All SHM chapters talk about getting early-career hospitalists more involved.
The Kansas chapter puts its money where its mouth is.
Its president, Ali Rafiq, MD, FACP, first got involved in the second half of 2020, just a year out of residency and just a year or so after the chapter itself launched. His medical director, Dr. Chady Sarraf, gauged his interest in becoming a chapter leader and, well, he didn’t say no.
“I didn’t really know what I was getting into,” said Dr. Rafiq, now a hospitalist with Sound Physicians at Ascension Via Christi St. Francis in Wichita, Kan. “The first year was kind of slow. I started off as secretary and director of academia. And COVID-19 was going on, as well, so we were all busy taking care of patients, which took up a lot of our time. But then the following year I took the position of president-elect and then president, and things started moving smoothly. Our immediate past president Dr. Alyssa Stephany ensured we kept the ball moving forward by setting up monthly virtual meetings.”
Smoothly is an understatement. Dr. Rafiq won the Most Engaged Chapter Leader Award for 2023—and the overall chapter won a Platinum Excellence award for 2023.
“I do hope that we are creating some kind of value for our members and the hospitalist community, in general,” Dr. Rafiq said. “It’s a rapidly evolving healthcare landscape, and hospitalists are really at the center of it. What we hope, from a chapter standpoint, is to provide that professional home that SHM aspires to be for hospitalists. To be the voice on the national stage that brings up issues from Kansas. And then, hopefully, work for the betterment of our patients, because that’s what it all comes down to.
“The recognition on a national stage is just the icing on the cake.”
Running a new chapter could be daunting, as processes have not yet been established, but Dr. Rafiq sees only opportunity.
“When you have a blank canvas, you can paint any way you want,” he said.
Dr. Rafiq says he pays a lot of attention to trying to serve Kansas hospitalists in all settings, be it rural institutions or academic centers in the state’s largest cities.
“We’re around just over 160 members here in the Kansas chapter,” he said. “Most of our members are based around the Kansas City metro center, understandably, because that’s the big urban center. The second largest member nest is around the Wichita area. And then we have a few members scattered around in the rural settings, as well. We have one member who is all the way out in western Kansas, in Garden City, Dr. Julie King, shout out to her!”
Dr. Rafiq says the chapter started an outreach program last year, which held three presentations, in Wichita and Hays.
“We’ll probably do that again this year, as well,” he said. “We’ll reach out to the members and see if we can physically come over there and talk to them—and talk to all the other hospitalists who are not members and show them the value of membership. We like to be the voice of all the hospitalists in the state, and hopefully, the hospitalists who are not members will see value in joining SHM just because of the education, networking opportunities, and professional development. I sound like a broken record, but there is power in numbers.”
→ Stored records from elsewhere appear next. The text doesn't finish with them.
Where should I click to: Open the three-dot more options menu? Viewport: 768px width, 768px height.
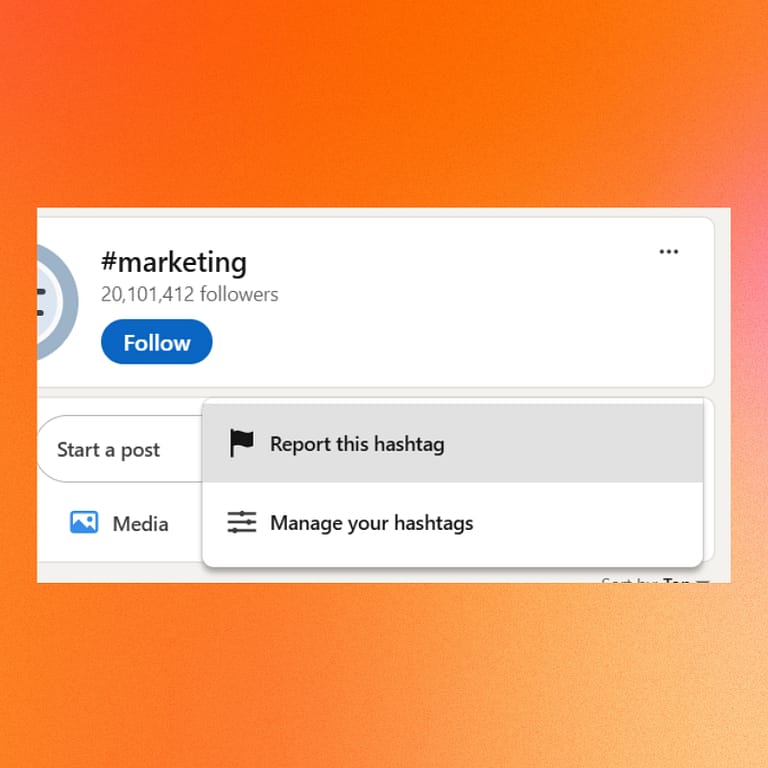[669, 251]
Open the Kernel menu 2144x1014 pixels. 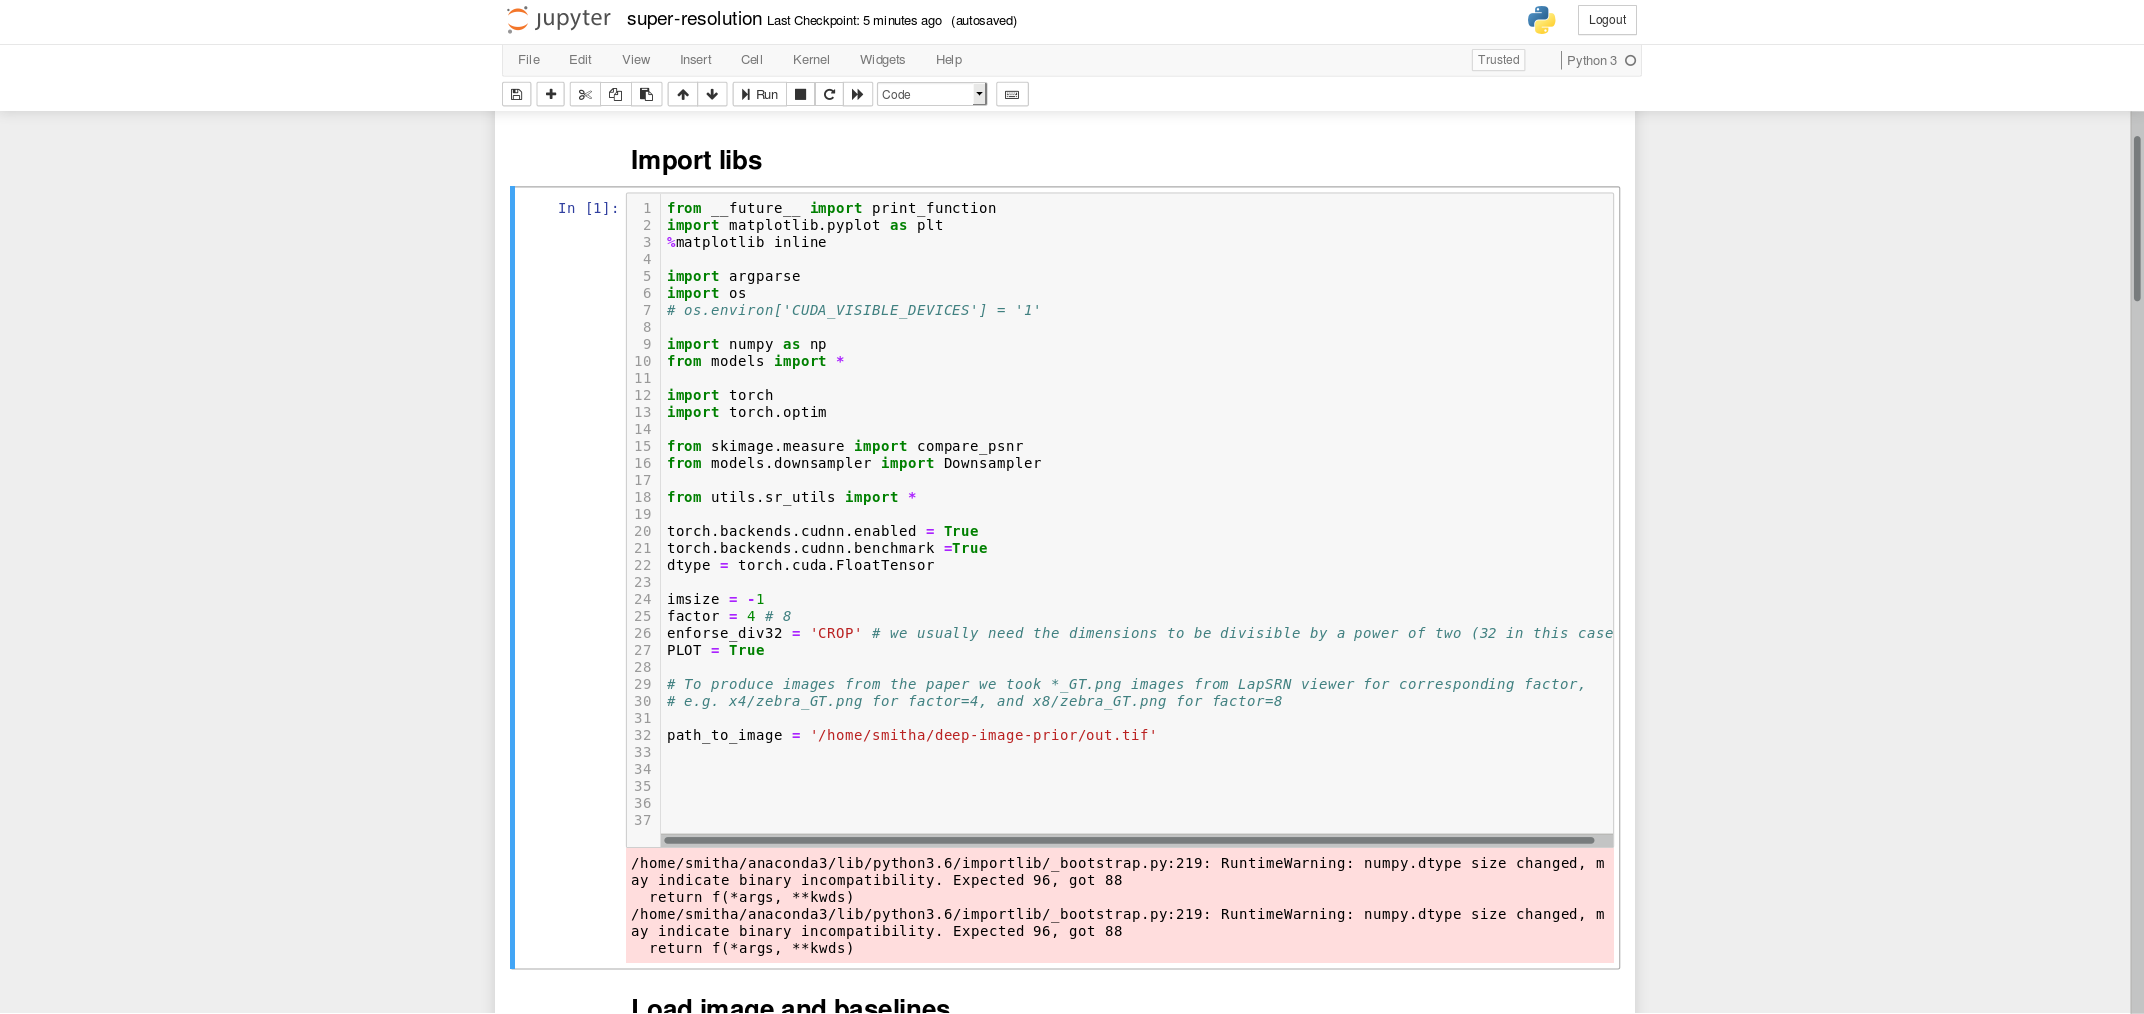811,60
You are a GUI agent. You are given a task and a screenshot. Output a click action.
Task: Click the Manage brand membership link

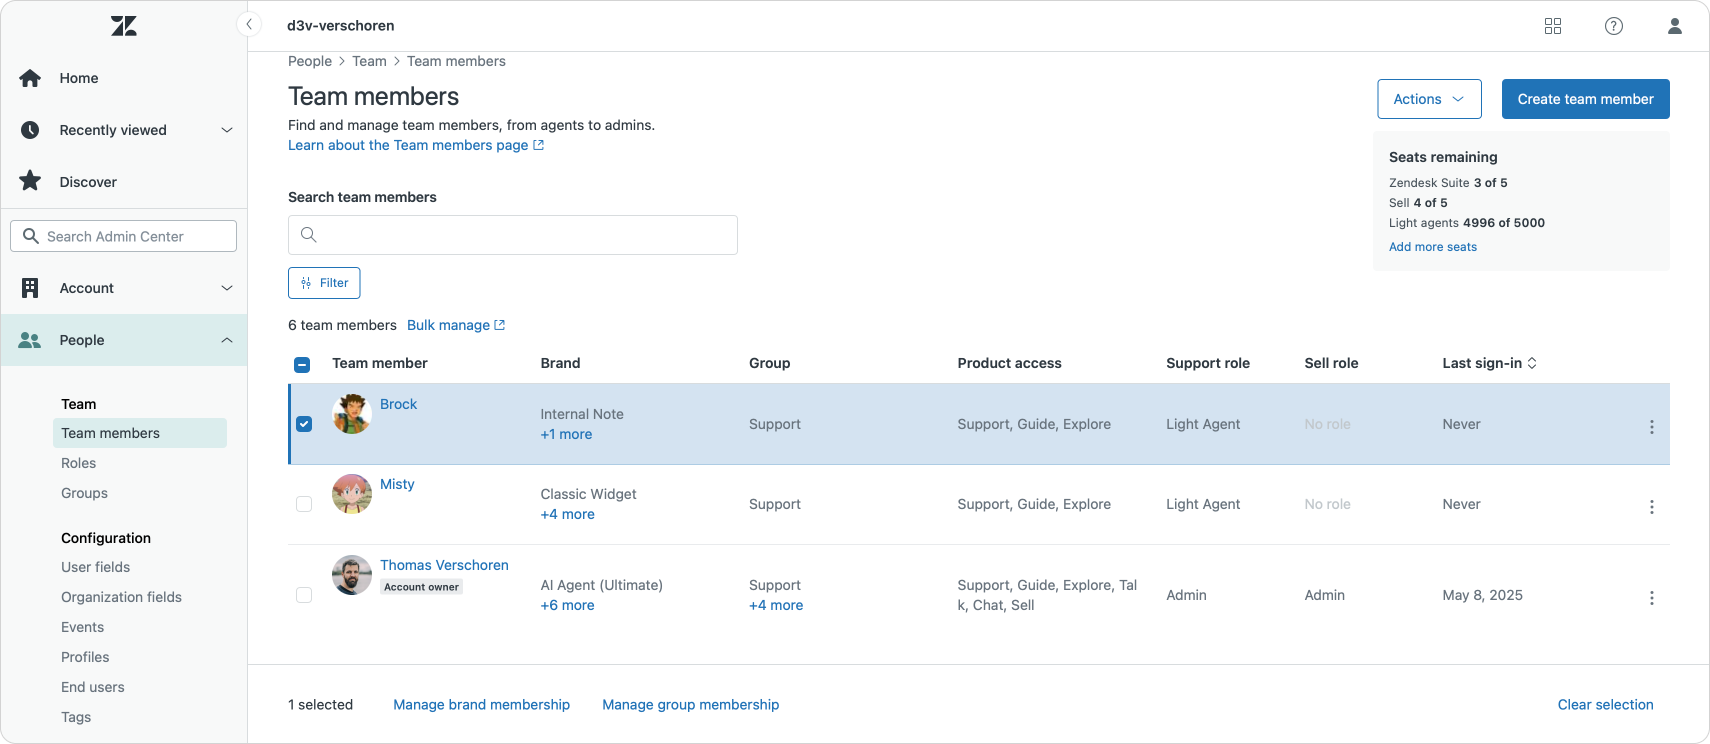(481, 705)
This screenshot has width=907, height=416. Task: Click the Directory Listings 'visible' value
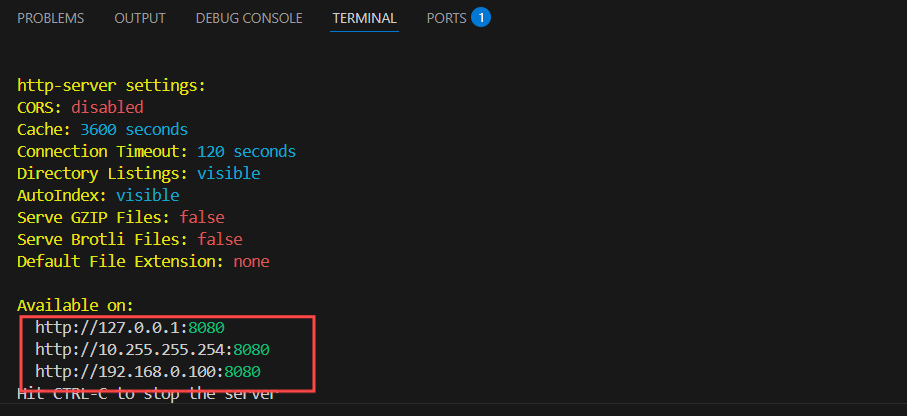click(228, 174)
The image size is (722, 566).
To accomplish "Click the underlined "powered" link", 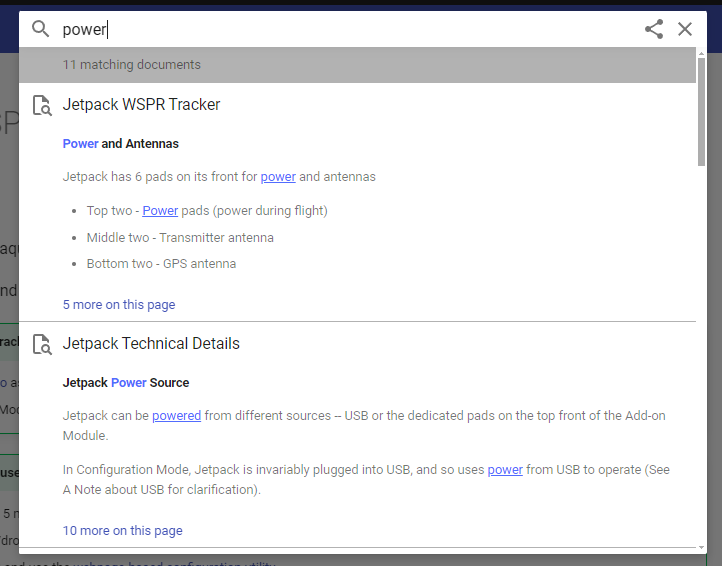I will pyautogui.click(x=177, y=416).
That may never have been as apparent as during the most recent advocacy day for SHM, when he represented Kansas, along with other chapter leaders and members of SHM’s public policy committee, to lobby for hospitalists on Capitol Hill.
“When you go together as a group when you have representation from all over the nation, there is power in numbers,” Dr. Rafiq said. “Our voices are louder. That was a big plus of advocacy day. We did see the fruits come by, to a certain extent. We hope to continue doing that on a larger scale.
“Perhaps we need to organize a little bit more at the local level, with the local legislature. Like I said, the chapter is pretty young, so that is something we can aim toward moving forward, to have a more prominent voice in the local legislature, as well.”
Dr. Rafiq preaches the value of chapter membership for all hospitalists, whether they get involved early like him, or even if they’re getting ready to retire.
“When we started, we basically had just four leadership positions,” he said. “Now we have an advisory board for some of our more seasoned hospitalists. We have an advanced practice practitioner director, Kira Bruce, and an opening for a resident champion position (any resident going into hospital medicine can apply). The good thing about SHM is that it’s an umbrella for all kinds of people involved in hospital medicine. It really does serve as a professional home for hospitalists involved in the care of acutely ill patients.”
Richard Quinn is a freelance writer in New Jersey.